今回の質問は、制作会社に勤める木村裕子さん(仮名・31歳)から。

「社内でインフルエンザが流行りはじめました。先日もひとり倒れて休暇中です。弊社はシェアオフィスの1室で10人が内勤している状態なのですが、全員がマスクをしています。オフィスのドアをあけた瞬間、マスクをつけた全員がこっちを向くのでギョッとしてしまいます。マスクって仕事中はつけないほうがいいんでしょうか……」

さっそく、鈴木真理子先生に伺ってみましょう。

☆☆☆

オフィスワーカーのマスクの付き合い方

医療従事者などは、感染症を防ぐためにマスクをするのがルールです。では、オフィスワーカーの場合はどうでしょうか? 内勤の執務中、予防のためにマスクをするのは問題ないと思います。また、風邪をひいたときなどは、咳をすると周りに迷惑です。マスクをつけたまま仕事をするのは、ビジネスマナーに適っているといえます。

人と話すときにはマスクを耳から外す

でも質問者の方のように、全員が全員マスクをつけたオフィスというのは、ある種、異様な光景ではありますよね。

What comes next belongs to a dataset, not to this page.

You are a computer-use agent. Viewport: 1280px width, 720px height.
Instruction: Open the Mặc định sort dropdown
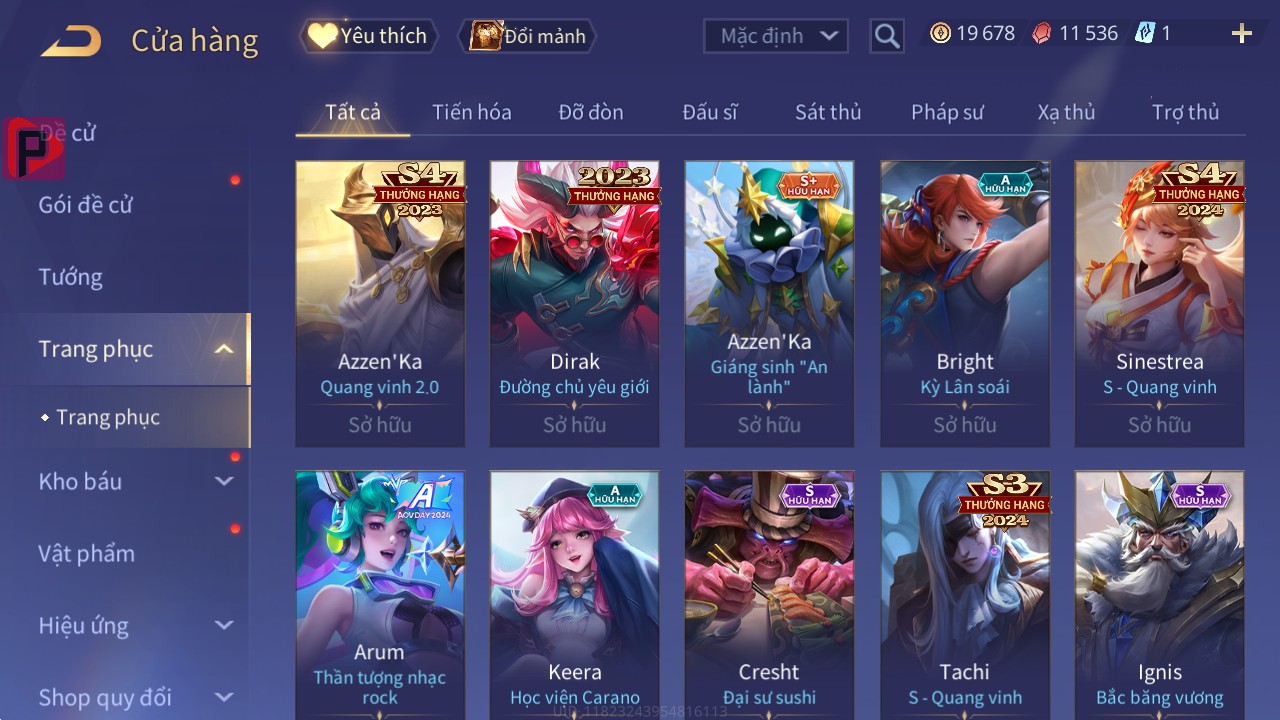point(776,36)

マスクは顔を覆ってしまう分、相手に与える印象があまりよくありません。健康に問題がなければ、人と話すときだけでも、マスクは外したほうがよいでしょう。マスク越しに話すと、声がこもってしまい、何を言っているのかもよくわかりません。そのせいか、マスクをつけた状態で、話すときだけアゴにかける人をよく見かけます。これは、簡略的で相手に失礼です。面倒でも、耳から外して畳んでデスクの上などに置きましょう。

お手本は接客のプロ

最近、通勤中などにもマスクを着けている人を多く見かけます。風邪やインフルエンザの感染予防にマスクは有効ですから、体調管理のためにもマスクを活用したいところです。しかし、マスク姿というのは、人に不安を与えるものだということを心に留めておいてください。つけたままでもよいかどうかの判断は、接客のプロを見習いましょう。

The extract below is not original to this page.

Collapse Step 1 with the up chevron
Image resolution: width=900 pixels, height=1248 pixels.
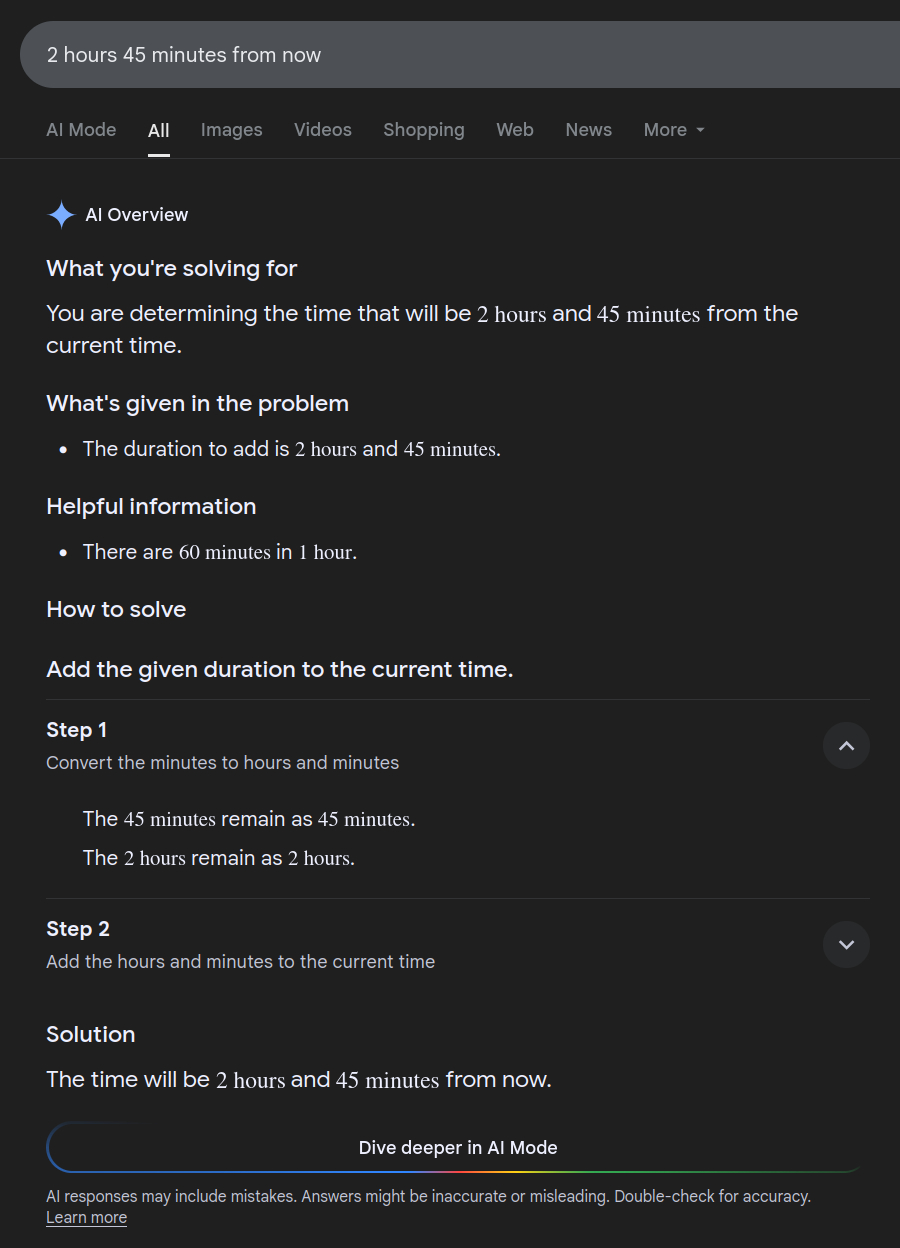(846, 746)
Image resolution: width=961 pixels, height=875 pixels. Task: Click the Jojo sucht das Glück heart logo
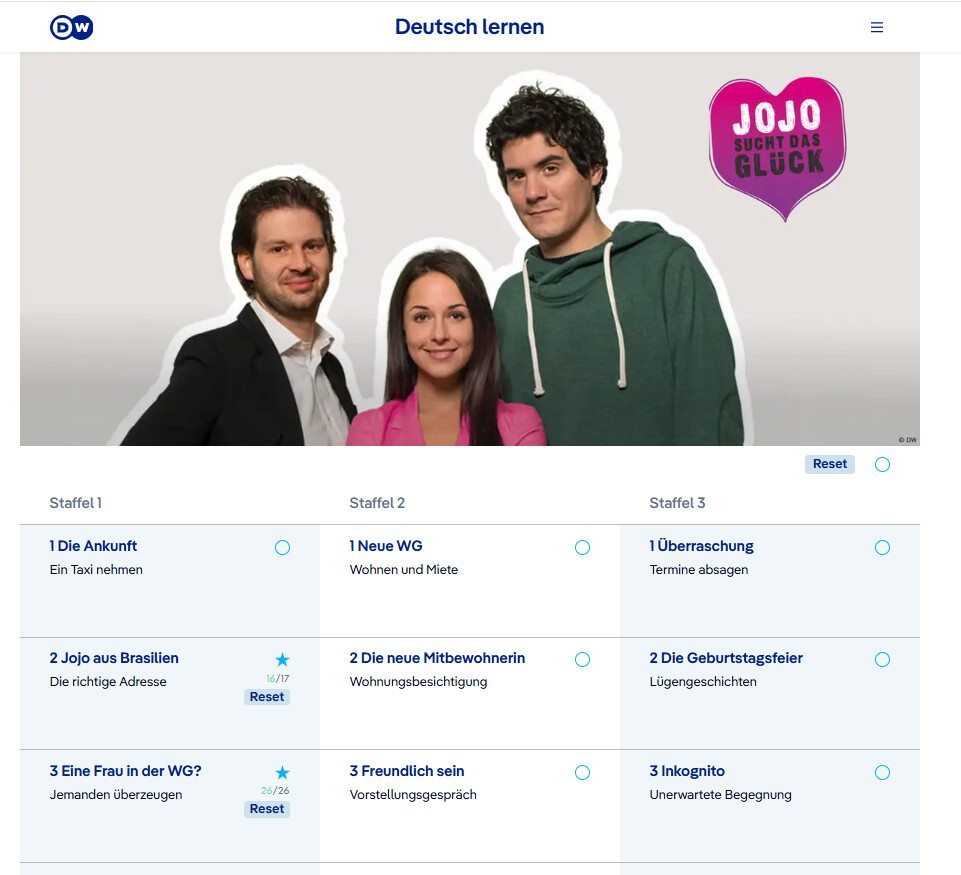tap(778, 148)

デパートやショッピングモールに行ったときのことを思い出してみてください。インフォメーションセンターなどのブースに座っている案内係の女性でマスクをつけている人はいるでしょうか。接客の仕事の方は、マスクをつけないのがマナーなのです。レストランのサービス係やフライトアテンダントの方も同じです。つまり、敬意を払うべき方には、マスク姿を見せないのが基本マナーということ。取引先へ伺うときはコートと一緒にマスクもとる、来客があったときにはマスクを外して接客する、上司や先輩に指示を受けるときなどはマスクを外す、ということを心がけると印象がアップします。

マスクのデザインにも注意

ところで、最近はいろいろなデザインのマスクが売っています。ワンポイントがついたものや、淡いピンク色のものなどは、かわいくて仕事のテンションも上がりますね。ただ、大げさなフリルが付いたものや、目立つ柄、キャラクターモチーフのマスクを仕事の場で使うのは考えものです。プロ意識を疑われかねません。休日や家用にするとよいでしょう。

また、 同じマスクを数日間使い続けると、自分では気づかないうちに悪臭を放っている場合も。衛生面にも気をつけたいものです。

マスクをつけていないと不安になってしまうマスク女子急増中ですが、ビジネスの場では、そのマスク姿が相手に不安を与えることもあるのです。



■賢人のまとめ
デスクワーク中のマスクはOK。ただし、接客のときには外しましょう。

■プロフィール

女子マナーの賢人 鈴木真理子

三井海上(現・三井住友海上)退職後、“伝える”“話す”“書く”能力を磨き、ビジネスコミュニケーションのインストラクターとして独立。セミナー、企業研修などで3万人以上に指導を行う。著書は『ズルいほど幸せな女になる40のワザ』(宝島社)のほか、近著『仕事のミスが激減する「手帳」「メモ」「ノート」術』(明日香出版社)、『絶対にミスをしない人の仕事のワザ』は7万部を超えるヒットとなる。